L'arrivée du printemps...

Le mot du président

 

L’arrivée du printemps risque fort d’être déprimante pour tous les Grands-Mottois qui aiment cette cité ville attachante par l’originalité de sa conception architecturale, urbaine et environnementale, de renommée internationale et distinguée à juste titre par le label de « ville patrimoine du vingtième siècle ».

 

En effet, les quatre équipes mises en concurrence pour concevoir la mise en œuvre du « projet ville-port » doivent maintenant présenter leurs travaux mais, quels que soient leurs talents, elles auront été bridées par le zonage défini par la mairie qui leur a imposé trop de contraintes spatiales : ce zonage, d’ailleurs contraire au PLU récemment adopté, prévoit la création d’un bassin portuaire de 6 hectares mais comble 2 hectares du port existant afin d’agrandir le terre-plein Ouest (ou esplanade Baumel) et d’y accueillir à grands frais toutes les entreprises situées aujourd’hui sur la zone d’activité, de l’autre côté de l’avenue Fages, à l’exception du magasin Lidl. Les entreprises disposeraient ainsi d’un espace beaucoup plus vaste et pourraient accroître leur activité, tandis que des résidences comptant entre 500 et 600 logements prendraient leur place sur la zone libérée par elles.

 

Un tel programme apparaît incontestablement comme une violation brutale de l’œuvre de Jean Balladur, une morne série de hangars industriels et commerciaux venant barrer tout l’horizon portuaire alors que le concepteur de la cité attachait un prix essentiel à l’ouverture et à la beauté du vaste panorama offert à tous, plaisanciers, riverains ou simples promeneurs déambulant sur les quais et apportant une clientèle déjà séduite aux boutiques, bars et restaurants du port.

 

Les opposants à la brutalité de ce projet sont parfois décrits comme des privilégiés passéistes ou des partisans d’une agitation politicienne stérile.

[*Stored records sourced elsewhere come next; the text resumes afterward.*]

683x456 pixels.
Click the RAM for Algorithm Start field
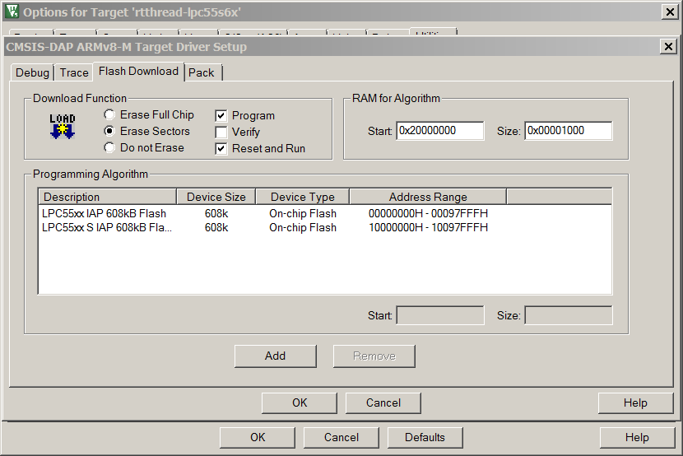[439, 131]
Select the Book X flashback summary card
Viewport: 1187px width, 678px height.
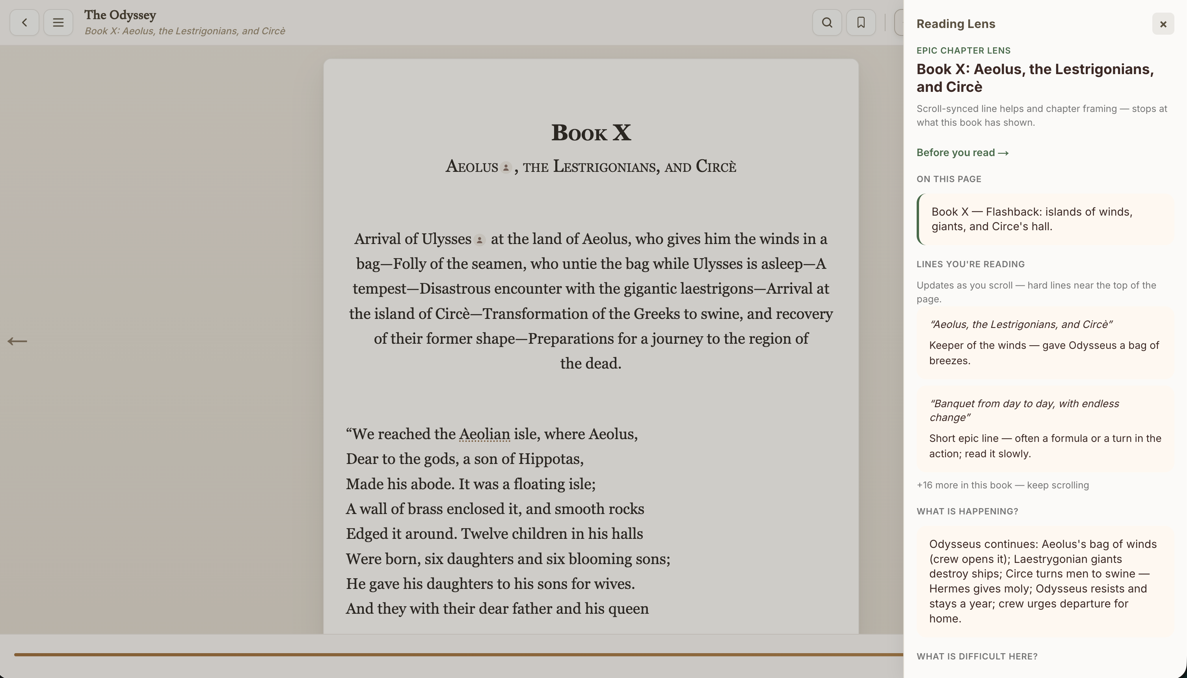pos(1045,219)
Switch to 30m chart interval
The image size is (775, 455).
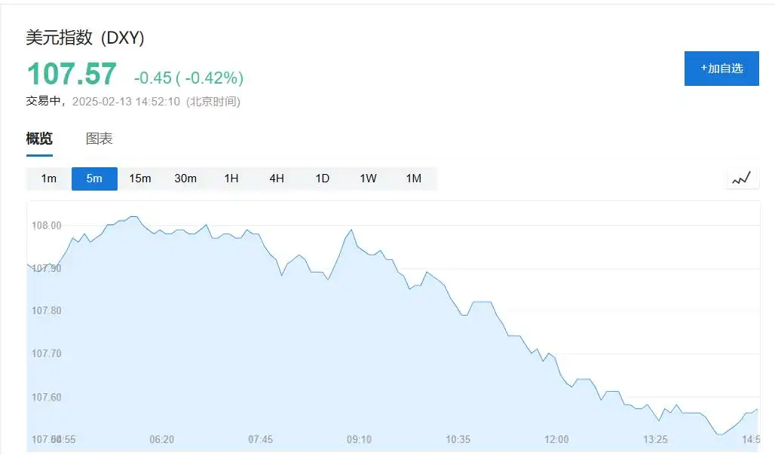pyautogui.click(x=186, y=179)
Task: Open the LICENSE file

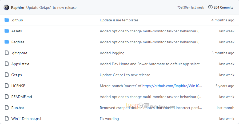Action: (18, 86)
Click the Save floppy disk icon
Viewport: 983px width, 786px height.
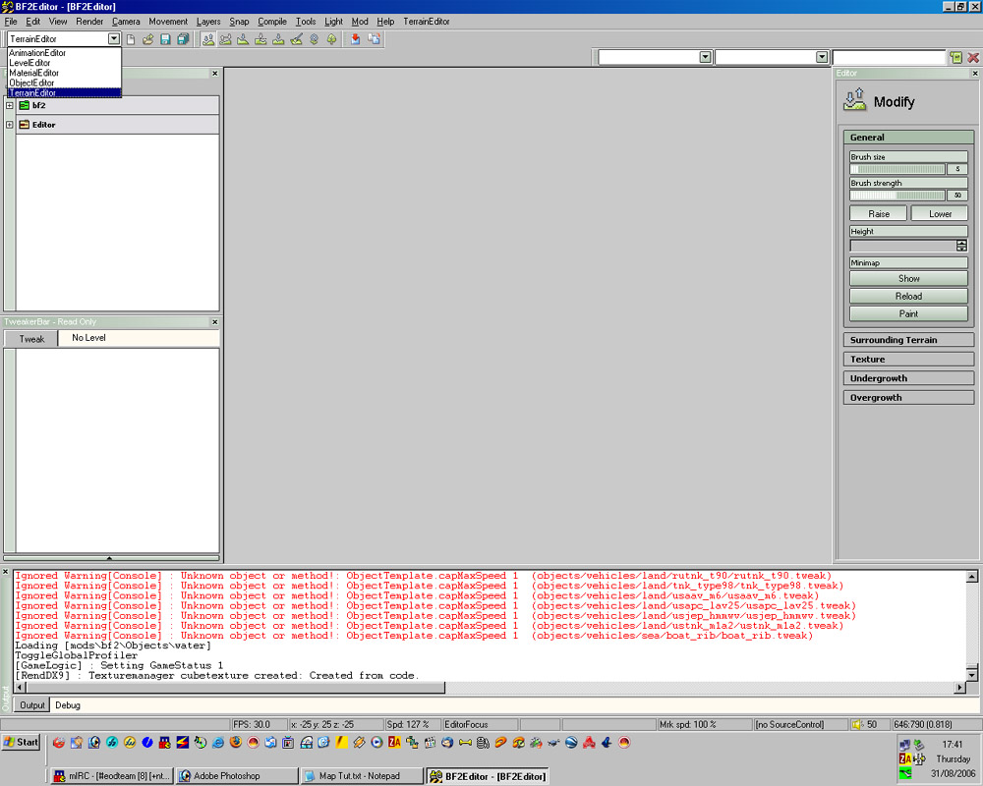tap(165, 39)

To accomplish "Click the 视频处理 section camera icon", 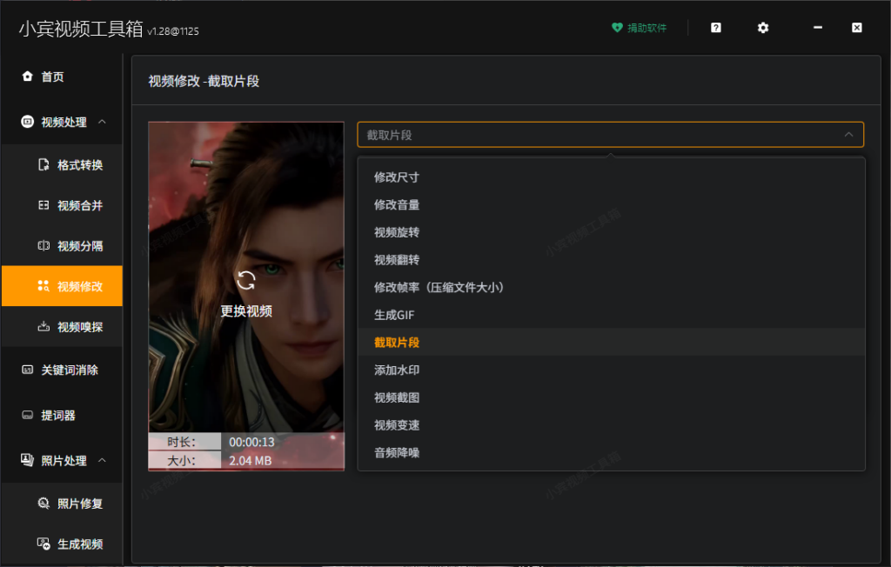I will [26, 123].
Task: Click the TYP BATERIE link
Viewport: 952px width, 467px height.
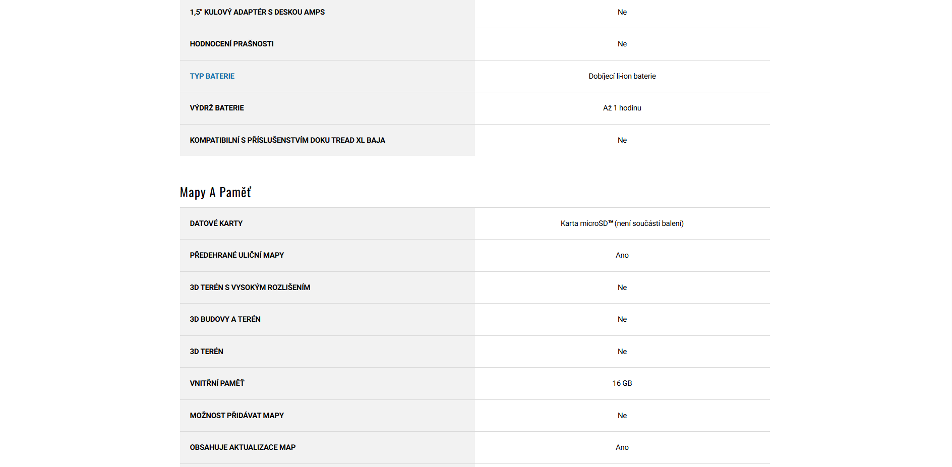Action: (212, 76)
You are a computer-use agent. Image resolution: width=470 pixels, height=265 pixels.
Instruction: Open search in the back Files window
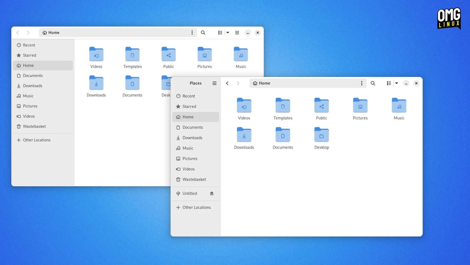203,33
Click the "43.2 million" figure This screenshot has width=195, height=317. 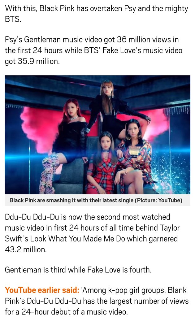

Cela n’est nullement le cas pour les animateurs de La Vigie Citoyenne Grand-Mottoise, qui ne se soucient que de l’intérêt général et estiment que les objectifs louables de la municipalité, tel que l’extension du port, le développement économique et le renouveau démographique, peuvent être atteints sans saccager un cadre de vie faisant le bonheur des résidents comme des touristes qui en apprécient chaque été tous les charmes et vantent l’aspect exceptionnel de son patrimoine.

 

Durant tout cet hiver, les dirigeants de notre association ont sensibilisé les personnalités susceptibles d’influencer la décision finale, en s’adressant d’abord au Maire et à ses adjoints ou au conseiller délégué au port, mais aussi à l’Architecte des Bâtiments de France, premier défenseur du patrimoine, à l’Ordre des Architectes, au Conseil de l’Architecture, de l’Urbanisme et de l’Environnement, à l’Architecte-Conseil auprès du Directeur Départemental de l’Equipement et, finalement, à la Présidente de la Région, le financement du programme dépendant très largement des subventions qu’elle pourra accorder.

 

Leur démarche tendait, certes, à dépeindre les aspects néfastes du projet initial, mais aussi à suggérer d’autres solutions qui préserveraient la beauté du cadre de vie actuel tout en permettant une extension financièrement soutenable du port, l’expansion raisonnable des entreprises et la création de quelques résidences destinées soit à des cadres de haut niveau, soit à des familles plus modestes et pourvues de jeunes enfants. Ces propositions alternatives semblent susciter un réel intérêt et nous invitent à participer de façon déterminée à la concertation qui devrait, en bonne démocratie, imprégner les choix municipaux de long terme.